Cricket, he hasn't shaved, but he trimmed the growth a bit. My sister thinks he looks scary...I think anyone looks hotter doing a crossword. (Again, my weird book.)

Becky, thank you for raising the bumhole issue and using the term bumhole. It seems to have struck a chord with this group!

Doctormama, how does the rear strap of the non-G-string thong manage to not get swiped like a debit card in the asscrack when one bends over? I'm not buying that the standard thong is any more sanitary than the G-string.

Mona, enjoy your weekend, too. Commando style!

E., I'm glad to hear you and the mister are doing crosswords now. There's nothing like a major motion picture to make a geeky pastime hip again!

Krupskaya said...

Coming up north at all?

Anonymous said...

Krup: Sadly, no. But if you listen to a southerly breeze this weekend, you might hear a faint hello amid assorted pollen particles.

Feral Mom said...

Yeah, I feel like I can tell when someone's wearing a thong because, instead of a panty line, I now see butt cheeks and ass crack. Which is fine, but then...why not forego the e coli infested string then? Ah, I'm preaching to the converted, aren't I? Have fun in the Sin Twitties!

Krupskaya said...

You know, that WAS a pretty stalkerish comment from me.

Mignon said...

I think the purpose of thongs is to show the thong. But I've often wondered if by their close proximity to the sphincter they somehow reduce fart nose. You know, like dampening the flapping anal parts. That's what I've wondered, anyway.
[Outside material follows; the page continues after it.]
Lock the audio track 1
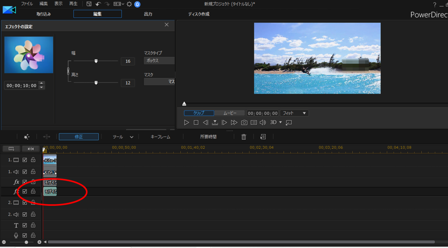The height and width of the screenshot is (248, 448). 33,172
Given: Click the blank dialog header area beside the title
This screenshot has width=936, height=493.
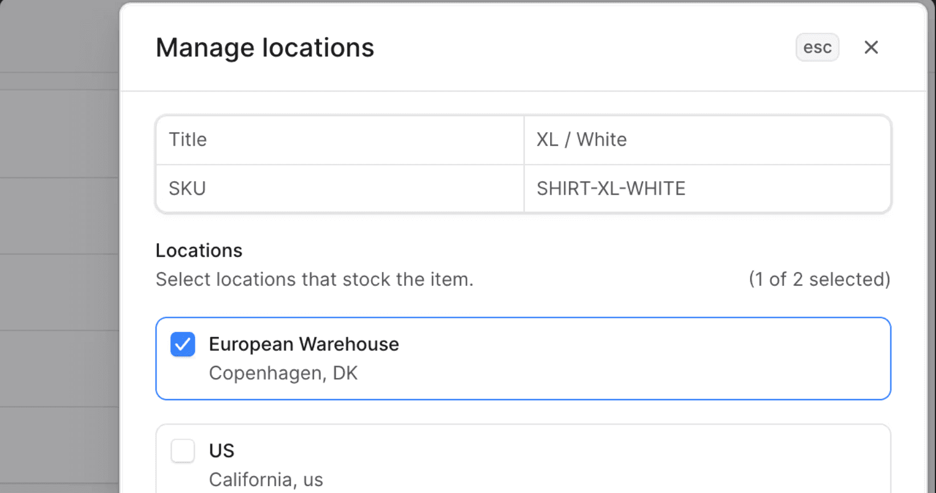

And I'm not crossing my arms and harumphing at you, if you're curious. Blogs and I are on a little cooling-off period as well.

Orange said...

FM, which is more feral—going commando, wearing ratty underwear, or wearing a thong that gets intimate with the anus? Have you compiled definitive rankings yet?

Krup, if you really wanted to stalk me, wouldn't you insist on telling me your real name? Went to a movie in Edina tonight (guess which one, everyone!)—my friend explained that the town name is short for Every Day, I Need Attention. Good gravy, these people in the parking garage, walking willy-nilly down the middle of the driving lane, sending cars willy-nilly into the oncoming traffic lane. I wanted to smack them all, and hard.

Mignon, let's you and I go into business together. We'll market what we call the Put A Cork In It Thong for the overly flatulent woman concerned about panty lines. Any ideas about cork design?